» EXERCISE DETAILS: Rewrite the records below with "Where should I click to:" changed to "Where do I click to:" wherever it occurs, keeping everything else unchanged.

[Items listed in a dataset]
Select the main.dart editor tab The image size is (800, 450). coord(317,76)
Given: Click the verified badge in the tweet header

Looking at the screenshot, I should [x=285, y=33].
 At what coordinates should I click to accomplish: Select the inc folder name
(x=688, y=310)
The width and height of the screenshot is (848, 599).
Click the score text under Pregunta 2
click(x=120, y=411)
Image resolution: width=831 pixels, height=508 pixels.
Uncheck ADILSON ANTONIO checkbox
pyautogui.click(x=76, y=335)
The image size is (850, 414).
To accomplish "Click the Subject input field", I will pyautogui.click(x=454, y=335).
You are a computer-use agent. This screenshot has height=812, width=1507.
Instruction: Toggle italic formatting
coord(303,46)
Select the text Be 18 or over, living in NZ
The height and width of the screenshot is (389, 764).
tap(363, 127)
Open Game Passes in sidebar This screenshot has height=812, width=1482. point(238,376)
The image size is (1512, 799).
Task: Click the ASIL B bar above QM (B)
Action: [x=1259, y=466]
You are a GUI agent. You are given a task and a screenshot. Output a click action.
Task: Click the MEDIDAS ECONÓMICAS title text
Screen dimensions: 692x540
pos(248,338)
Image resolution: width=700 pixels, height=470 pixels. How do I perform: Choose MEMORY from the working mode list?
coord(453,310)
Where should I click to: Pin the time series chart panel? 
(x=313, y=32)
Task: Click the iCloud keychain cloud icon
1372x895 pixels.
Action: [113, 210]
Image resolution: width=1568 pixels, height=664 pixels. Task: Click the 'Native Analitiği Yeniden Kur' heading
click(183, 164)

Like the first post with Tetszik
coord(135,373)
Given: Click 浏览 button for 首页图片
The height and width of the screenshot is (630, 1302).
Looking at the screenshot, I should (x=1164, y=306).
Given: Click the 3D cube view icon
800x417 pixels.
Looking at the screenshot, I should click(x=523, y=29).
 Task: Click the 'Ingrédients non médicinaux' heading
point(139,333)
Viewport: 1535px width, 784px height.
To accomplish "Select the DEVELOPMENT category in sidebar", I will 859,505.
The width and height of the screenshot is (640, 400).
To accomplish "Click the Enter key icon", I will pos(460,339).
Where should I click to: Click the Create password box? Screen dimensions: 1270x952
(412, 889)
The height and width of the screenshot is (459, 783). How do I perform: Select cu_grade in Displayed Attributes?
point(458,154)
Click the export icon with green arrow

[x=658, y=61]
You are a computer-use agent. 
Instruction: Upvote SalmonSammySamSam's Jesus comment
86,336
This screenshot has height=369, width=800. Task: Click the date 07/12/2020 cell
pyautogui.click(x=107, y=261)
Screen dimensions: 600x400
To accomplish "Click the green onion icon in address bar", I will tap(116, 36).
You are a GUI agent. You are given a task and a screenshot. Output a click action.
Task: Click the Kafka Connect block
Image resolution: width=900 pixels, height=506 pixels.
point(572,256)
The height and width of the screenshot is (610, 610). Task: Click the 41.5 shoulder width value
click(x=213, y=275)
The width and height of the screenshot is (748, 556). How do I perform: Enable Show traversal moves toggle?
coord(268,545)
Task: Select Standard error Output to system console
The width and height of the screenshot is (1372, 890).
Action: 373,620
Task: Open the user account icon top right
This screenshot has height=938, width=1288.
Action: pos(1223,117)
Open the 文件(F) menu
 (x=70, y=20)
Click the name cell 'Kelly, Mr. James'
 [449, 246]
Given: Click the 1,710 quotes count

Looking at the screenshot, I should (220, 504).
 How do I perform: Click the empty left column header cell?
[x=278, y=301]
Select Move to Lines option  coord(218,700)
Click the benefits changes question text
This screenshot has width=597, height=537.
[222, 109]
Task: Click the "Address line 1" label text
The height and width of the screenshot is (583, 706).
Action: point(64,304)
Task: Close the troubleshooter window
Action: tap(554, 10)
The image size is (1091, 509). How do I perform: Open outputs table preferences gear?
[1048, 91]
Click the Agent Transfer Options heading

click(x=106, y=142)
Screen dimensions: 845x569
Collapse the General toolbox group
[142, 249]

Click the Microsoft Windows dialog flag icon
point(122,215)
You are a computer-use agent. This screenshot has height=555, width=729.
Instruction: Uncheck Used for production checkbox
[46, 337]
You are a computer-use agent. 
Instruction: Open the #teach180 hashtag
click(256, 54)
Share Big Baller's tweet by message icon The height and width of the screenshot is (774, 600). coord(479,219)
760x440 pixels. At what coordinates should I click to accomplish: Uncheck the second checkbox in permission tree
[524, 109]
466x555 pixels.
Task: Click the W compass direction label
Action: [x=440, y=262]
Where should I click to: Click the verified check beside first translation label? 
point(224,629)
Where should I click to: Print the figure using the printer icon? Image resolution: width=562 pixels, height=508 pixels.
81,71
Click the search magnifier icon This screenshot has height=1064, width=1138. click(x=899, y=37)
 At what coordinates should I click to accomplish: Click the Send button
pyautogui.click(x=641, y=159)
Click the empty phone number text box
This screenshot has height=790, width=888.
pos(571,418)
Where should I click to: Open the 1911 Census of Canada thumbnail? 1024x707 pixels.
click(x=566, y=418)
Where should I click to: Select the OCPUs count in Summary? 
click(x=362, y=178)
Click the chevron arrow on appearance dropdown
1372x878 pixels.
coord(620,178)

» RESULT:
Select the main.dart editor tab The image size is (800, 450). coord(317,76)
Given: Click the verified badge in the tweet header

Looking at the screenshot, I should [x=285, y=33].
 At what coordinates should I click to accomplish: Select the inc folder name
(x=688, y=310)
The width and height of the screenshot is (848, 599).
Click the score text under Pregunta 2
click(x=120, y=411)
Image resolution: width=831 pixels, height=508 pixels.
Uncheck ADILSON ANTONIO checkbox
pyautogui.click(x=76, y=335)
The image size is (850, 414).
To accomplish "Click the Subject input field", I will pyautogui.click(x=454, y=335).
You are a computer-use agent. This screenshot has height=812, width=1507.
Instruction: Toggle italic formatting
coord(303,46)
Select the text Be 18 or over, living in NZ
The height and width of the screenshot is (389, 764).
tap(363, 127)
Open Game Passes in sidebar This screenshot has height=812, width=1482. point(238,376)
The image size is (1512, 799).
Task: Click the ASIL B bar above QM (B)
Action: [x=1259, y=466]
You are a GUI agent. You are given a task and a screenshot. Output a click action.
Task: Click the MEDIDAS ECONÓMICAS title text
Screen dimensions: 692x540
pos(248,338)
Image resolution: width=700 pixels, height=470 pixels. How do I perform: Choose MEMORY from the working mode list?
coord(453,310)
Where do I click to: Pin the time series chart panel? 
(x=313, y=32)
Task: Click the iCloud keychain cloud icon
1372x895 pixels.
Action: [113, 210]
Image resolution: width=1568 pixels, height=664 pixels. Task: Click the 'Native Analitiği Yeniden Kur' heading
click(183, 164)

Like the first post with Tetszik
coord(135,373)
Given: Click 浏览 button for 首页图片
The height and width of the screenshot is (630, 1302).
Looking at the screenshot, I should (x=1164, y=306).
Given: Click the 3D cube view icon
800x417 pixels.
Looking at the screenshot, I should click(x=523, y=29).
 Task: Click the 'Ingrédients non médicinaux' heading
point(139,333)
Viewport: 1535px width, 784px height.
To accomplish "Select the DEVELOPMENT category in sidebar", I will 859,505.
The width and height of the screenshot is (640, 400).
To accomplish "Click the Enter key icon", I will pos(460,339).
Where do I click to: Click the Create password box? Screen dimensions: 1270x952
(412, 889)
The height and width of the screenshot is (459, 783). How do I perform: Select cu_grade in Displayed Attributes?
point(458,154)
Click the export icon with green arrow

[x=658, y=61]
You are a computer-use agent. 
Instruction: Upvote SalmonSammySamSam's Jesus comment
86,336
This screenshot has height=369, width=800. Task: Click the date 07/12/2020 cell
pyautogui.click(x=107, y=261)
Screen dimensions: 600x400
To accomplish "Click the green onion icon in address bar", I will tap(116, 36).
You are a GUI agent. You are given a task and a screenshot. Output a click action.
Task: Click the Kafka Connect block
Image resolution: width=900 pixels, height=506 pixels.
point(572,256)
The height and width of the screenshot is (610, 610). Task: Click the 41.5 shoulder width value
click(x=213, y=275)
The width and height of the screenshot is (748, 556). How do I perform: Enable Show traversal moves toggle?
coord(268,545)
Task: Select Standard error Output to system console
The width and height of the screenshot is (1372, 890).
Action: 373,620
Task: Open the user account icon top right
This screenshot has height=938, width=1288.
Action: pos(1223,117)
Open the 文件(F) menu
 (x=70, y=20)
Click the name cell 'Kelly, Mr. James'
 [449, 246]
Given: Click the 1,710 quotes count

Looking at the screenshot, I should (220, 504).
 How do I perform: Click the empty left column header cell?
[x=278, y=301]
Select Move to Lines option  coord(218,700)
Click the benefits changes question text
This screenshot has width=597, height=537.
[222, 109]
Task: Click the "Address line 1" label text
The height and width of the screenshot is (583, 706).
Action: point(64,304)
Task: Close the troubleshooter window
Action: tap(554, 10)
The image size is (1091, 509). How do I perform: Open outputs table preferences gear?
[1048, 91]
Click the Agent Transfer Options heading

click(x=106, y=142)
Screen dimensions: 845x569
Collapse the General toolbox group
[142, 249]

Click the Microsoft Windows dialog flag icon
point(122,215)
You are a computer-use agent. This screenshot has height=555, width=729.
Instruction: Uncheck Used for production checkbox
[46, 337]
You are a computer-use agent. 
Instruction: Open the #teach180 hashtag
click(256, 54)
Share Big Baller's tweet by message icon The height and width of the screenshot is (774, 600). coord(479,219)
760x440 pixels. At what coordinates should I click to accomplish: Uncheck the second checkbox in permission tree
[524, 109]
466x555 pixels.
Task: Click the W compass direction label
Action: [x=440, y=262]
Where do I click to: Click the verified check beside first translation label? 
point(224,629)
Where do I click to: Print the figure using the printer icon? Image resolution: width=562 pixels, height=508 pixels.
81,71
Click the search magnifier icon This screenshot has height=1064, width=1138. click(x=899, y=37)
 At what coordinates should I click to accomplish: Click the Send button
pyautogui.click(x=641, y=159)
Click the empty phone number text box
This screenshot has height=790, width=888.
pos(571,418)
Where do I click to: Open the 1911 Census of Canada thumbnail? 1024x707 pixels.
click(x=566, y=418)
Where do I click to: Select the OCPUs count in Summary? 
click(x=362, y=178)
Click the chevron arrow on appearance dropdown
1372x878 pixels.
coord(620,178)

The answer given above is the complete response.